# Your objective:
Check every line of the entries for the string "agent" and return the ones that contain it.

══════════════════════════════

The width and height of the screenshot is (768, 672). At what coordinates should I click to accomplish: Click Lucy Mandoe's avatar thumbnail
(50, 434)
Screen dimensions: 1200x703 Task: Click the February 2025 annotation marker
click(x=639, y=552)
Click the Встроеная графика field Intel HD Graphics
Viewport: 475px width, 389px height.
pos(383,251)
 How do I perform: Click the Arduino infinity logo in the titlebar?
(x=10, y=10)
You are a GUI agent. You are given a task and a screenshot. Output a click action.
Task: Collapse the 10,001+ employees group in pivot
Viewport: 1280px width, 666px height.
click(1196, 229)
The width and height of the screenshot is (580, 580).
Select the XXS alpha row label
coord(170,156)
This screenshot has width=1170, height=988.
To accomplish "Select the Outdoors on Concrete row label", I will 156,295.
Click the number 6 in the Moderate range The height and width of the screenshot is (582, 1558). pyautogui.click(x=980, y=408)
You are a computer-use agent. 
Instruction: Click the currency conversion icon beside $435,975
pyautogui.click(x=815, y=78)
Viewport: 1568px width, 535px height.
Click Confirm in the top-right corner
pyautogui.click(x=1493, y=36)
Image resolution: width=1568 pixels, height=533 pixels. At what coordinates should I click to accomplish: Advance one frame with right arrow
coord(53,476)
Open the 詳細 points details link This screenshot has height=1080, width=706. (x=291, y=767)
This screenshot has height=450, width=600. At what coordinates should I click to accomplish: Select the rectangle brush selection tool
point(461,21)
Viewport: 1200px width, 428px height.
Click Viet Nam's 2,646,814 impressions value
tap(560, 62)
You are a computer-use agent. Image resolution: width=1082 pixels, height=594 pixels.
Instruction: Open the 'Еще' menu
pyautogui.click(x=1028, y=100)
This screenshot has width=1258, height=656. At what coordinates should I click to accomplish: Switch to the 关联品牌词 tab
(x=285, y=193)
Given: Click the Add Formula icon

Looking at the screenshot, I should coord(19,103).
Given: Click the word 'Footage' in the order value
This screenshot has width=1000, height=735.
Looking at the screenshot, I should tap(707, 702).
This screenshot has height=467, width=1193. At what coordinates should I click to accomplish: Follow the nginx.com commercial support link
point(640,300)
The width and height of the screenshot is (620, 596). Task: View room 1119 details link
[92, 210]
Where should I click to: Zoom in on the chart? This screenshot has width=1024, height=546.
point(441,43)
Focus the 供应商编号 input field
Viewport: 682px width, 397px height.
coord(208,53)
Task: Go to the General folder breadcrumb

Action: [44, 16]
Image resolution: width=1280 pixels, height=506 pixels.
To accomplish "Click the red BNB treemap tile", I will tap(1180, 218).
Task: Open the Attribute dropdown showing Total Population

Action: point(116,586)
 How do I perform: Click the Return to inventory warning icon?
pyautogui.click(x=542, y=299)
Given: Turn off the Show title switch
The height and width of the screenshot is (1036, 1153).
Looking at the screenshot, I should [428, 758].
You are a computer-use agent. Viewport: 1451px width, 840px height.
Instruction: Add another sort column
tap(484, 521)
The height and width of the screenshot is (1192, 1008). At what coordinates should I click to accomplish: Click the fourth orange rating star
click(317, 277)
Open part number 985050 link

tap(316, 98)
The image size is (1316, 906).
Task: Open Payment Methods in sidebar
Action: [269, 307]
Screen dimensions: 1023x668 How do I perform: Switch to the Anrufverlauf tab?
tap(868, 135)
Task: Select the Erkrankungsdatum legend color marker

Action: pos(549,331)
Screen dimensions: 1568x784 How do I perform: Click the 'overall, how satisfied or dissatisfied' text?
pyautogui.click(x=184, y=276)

══════════════════════════════

# Response box:
You are a GUI agent. You are given a task and a screenshot. Output a click action.
You are a computer-use agent. 
You are a computer-use agent. Image resolution: width=1082 pixels, height=594 pixels.
You are a computer-use agent. Viewport: 1451px width, 840px height.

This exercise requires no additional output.